Paul
Goble
Staunton, December 30 – Putin’s
Russia manifests in one way or another all of the 14 signs of “eternal fascism”
Umberto Eco has outlined, “from the cult of tradition, the rejection of
modernism, and reliance on historical traumas to the ideas of international and
domestic conspiracy, and a cult of death,” according to Igor Yakovenko.
But it is distinctive from 20th
century models of fascist regimes in “about 20 ways,” the Russian commentator said
in a December 26 talk to the Parnas Political University in Moscow, of which seven
are the most important (kasparov.ru/material.php?id=5C27592F3D167). They include
the following:
1.
The absence of
ideology and as a result the absence of propaganda. “The Putin media are not only not journalism but
also not propaganda … They are weapons of an information war. They do not disseminate
information and ideas: their product is feelings and emotions, including hatred,
anger, and aversion to the West, Ukraine and the opposition. And love for
Putin.”
2.
It is parasitic on
the West. Putinism relies on economic and technological
resources created by the West. That makes it very different from the USSR or
Nazi Germany, “Parasitic fascism” does not have plans for “the seizure of the planet.”
Were it to do so, Yakovenko argues, it would immediately “die” as a system.
3.
It uses ‘spider’
wars which seek to exhaust opponents by spider-like attacks on its neighbors
and the destruction of its opponents from the inside. All of Putin’s wars “bear a ‘spider’ character.”
That is, they seek to kill the organism they are attacking and then consume it once
it is dead.
4.
Lies are the foundation
of the regime and information forces are the most important weapons it has.
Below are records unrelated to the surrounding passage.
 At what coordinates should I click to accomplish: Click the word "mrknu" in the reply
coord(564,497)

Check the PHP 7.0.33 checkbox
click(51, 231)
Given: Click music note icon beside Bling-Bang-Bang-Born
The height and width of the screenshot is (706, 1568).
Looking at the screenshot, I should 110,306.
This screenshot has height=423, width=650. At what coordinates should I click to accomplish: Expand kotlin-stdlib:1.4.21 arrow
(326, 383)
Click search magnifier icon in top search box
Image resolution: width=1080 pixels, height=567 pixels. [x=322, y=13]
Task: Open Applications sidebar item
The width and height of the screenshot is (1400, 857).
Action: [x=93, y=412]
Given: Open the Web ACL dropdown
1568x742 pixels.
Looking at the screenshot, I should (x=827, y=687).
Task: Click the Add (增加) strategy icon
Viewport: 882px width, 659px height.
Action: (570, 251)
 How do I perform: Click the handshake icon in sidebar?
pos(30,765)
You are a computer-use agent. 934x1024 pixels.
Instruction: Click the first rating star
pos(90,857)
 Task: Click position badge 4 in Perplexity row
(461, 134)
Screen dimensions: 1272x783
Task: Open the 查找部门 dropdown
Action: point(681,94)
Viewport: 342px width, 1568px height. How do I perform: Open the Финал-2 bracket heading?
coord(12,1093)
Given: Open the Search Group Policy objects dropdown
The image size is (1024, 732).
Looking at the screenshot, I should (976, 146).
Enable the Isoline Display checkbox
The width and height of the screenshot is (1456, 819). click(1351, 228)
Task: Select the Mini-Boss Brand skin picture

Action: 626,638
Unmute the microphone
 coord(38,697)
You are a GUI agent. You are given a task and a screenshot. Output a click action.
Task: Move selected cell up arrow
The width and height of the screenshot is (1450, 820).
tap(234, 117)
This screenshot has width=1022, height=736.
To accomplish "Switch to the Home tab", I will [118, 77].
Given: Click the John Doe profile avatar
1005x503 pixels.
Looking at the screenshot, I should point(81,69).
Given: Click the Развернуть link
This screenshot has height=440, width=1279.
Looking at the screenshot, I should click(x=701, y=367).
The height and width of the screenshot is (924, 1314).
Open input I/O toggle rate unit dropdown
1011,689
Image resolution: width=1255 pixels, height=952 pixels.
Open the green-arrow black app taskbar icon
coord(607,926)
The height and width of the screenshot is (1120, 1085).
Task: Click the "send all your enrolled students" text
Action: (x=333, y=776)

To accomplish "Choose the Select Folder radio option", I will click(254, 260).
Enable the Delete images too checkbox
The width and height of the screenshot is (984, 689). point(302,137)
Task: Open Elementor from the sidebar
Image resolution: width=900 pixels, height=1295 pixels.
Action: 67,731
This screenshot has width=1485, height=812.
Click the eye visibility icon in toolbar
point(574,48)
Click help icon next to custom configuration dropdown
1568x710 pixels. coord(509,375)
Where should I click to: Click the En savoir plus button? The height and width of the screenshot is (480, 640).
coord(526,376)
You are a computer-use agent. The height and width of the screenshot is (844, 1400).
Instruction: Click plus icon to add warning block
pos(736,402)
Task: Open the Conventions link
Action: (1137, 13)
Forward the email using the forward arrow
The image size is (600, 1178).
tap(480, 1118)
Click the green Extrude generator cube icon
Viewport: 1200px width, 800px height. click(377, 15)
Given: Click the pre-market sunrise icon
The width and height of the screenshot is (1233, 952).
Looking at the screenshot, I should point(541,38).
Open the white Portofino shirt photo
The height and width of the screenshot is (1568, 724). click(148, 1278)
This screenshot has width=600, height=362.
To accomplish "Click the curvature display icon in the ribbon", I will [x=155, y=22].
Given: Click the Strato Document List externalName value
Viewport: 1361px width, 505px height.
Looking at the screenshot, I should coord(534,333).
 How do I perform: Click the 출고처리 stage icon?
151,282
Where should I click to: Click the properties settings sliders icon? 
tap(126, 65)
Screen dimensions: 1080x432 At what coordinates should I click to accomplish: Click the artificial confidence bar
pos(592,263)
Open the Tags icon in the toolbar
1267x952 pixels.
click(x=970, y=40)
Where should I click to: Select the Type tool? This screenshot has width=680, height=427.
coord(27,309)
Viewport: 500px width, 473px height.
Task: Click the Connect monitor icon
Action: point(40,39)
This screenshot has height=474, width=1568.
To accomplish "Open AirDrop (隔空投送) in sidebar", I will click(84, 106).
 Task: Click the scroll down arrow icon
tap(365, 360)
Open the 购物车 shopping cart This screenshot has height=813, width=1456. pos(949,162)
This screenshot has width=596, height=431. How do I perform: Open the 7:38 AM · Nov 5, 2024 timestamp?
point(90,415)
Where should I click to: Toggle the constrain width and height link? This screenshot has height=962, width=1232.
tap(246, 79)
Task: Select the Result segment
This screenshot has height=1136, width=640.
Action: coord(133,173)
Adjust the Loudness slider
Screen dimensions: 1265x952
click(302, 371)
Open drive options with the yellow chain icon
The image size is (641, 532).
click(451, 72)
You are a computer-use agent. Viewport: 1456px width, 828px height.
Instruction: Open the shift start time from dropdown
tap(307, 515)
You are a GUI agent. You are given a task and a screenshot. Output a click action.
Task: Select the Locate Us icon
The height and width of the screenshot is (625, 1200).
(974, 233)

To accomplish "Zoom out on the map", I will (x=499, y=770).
In the fascist
regimes of the 20th centuries, military force was predominant and
propaganda played a supportive role. In Putin’s regime, the reverse is
true.
5.
Putin’s fascism
bears “a fake character.” It professes to
be anti-Western but its “children and money are in the West;” and it claims to
be a democracy but in fact is the most brutal of dictatorships. The Stalinist and
Hitlerite elites also lived “not in complete correspondence with their
ideologies, but the Putin elite lives by rules which directly oppose those it
declares as the norms for the population.” It is thus, to use Yekaterina
Schulmann’s, term, “’a reverse cargo cult.’”
6.
Putinism in contrast
to 20th century fascism seeks the unlimited enrichment of its elites, either via corruption or economic machinations.
7.
Putinism is fascism
with nuclear weapons, which makes it
more dangerous because it is in a position, however weak otherwise, to inflict
unacceptable damage on its opponents.
According to
Yakovenko, the Putin regime will inevitably lose because it is fascist “and
fascism always loses.” Putin himself has accelerated this process by
destroying the previous social contract with the population, by breaking the
agreement with the elite for wealth in return for loyalty, and by destroying
cooperation with the West via aggression.
Four categories of people oppose the Putin
regime: the politically active emigres, the supporters of street protests, the
supporters of elections, and those who cooperate up to a point with the regime
but ultimately oppose it like Kudrin. Unfortunately, for success, they need to
cooperate but each of them dislikes the others more than it dislikes the Putin
regime.
That makes the direct cooperation of the
four “impossible,” Yakovenko says. But success may come if they appreciate the
need for all four, and each acts so as to not interfere with the others even if
it can’t cooperate with them. That is a
real possibility if all understand what they are up against, the commentator concludes.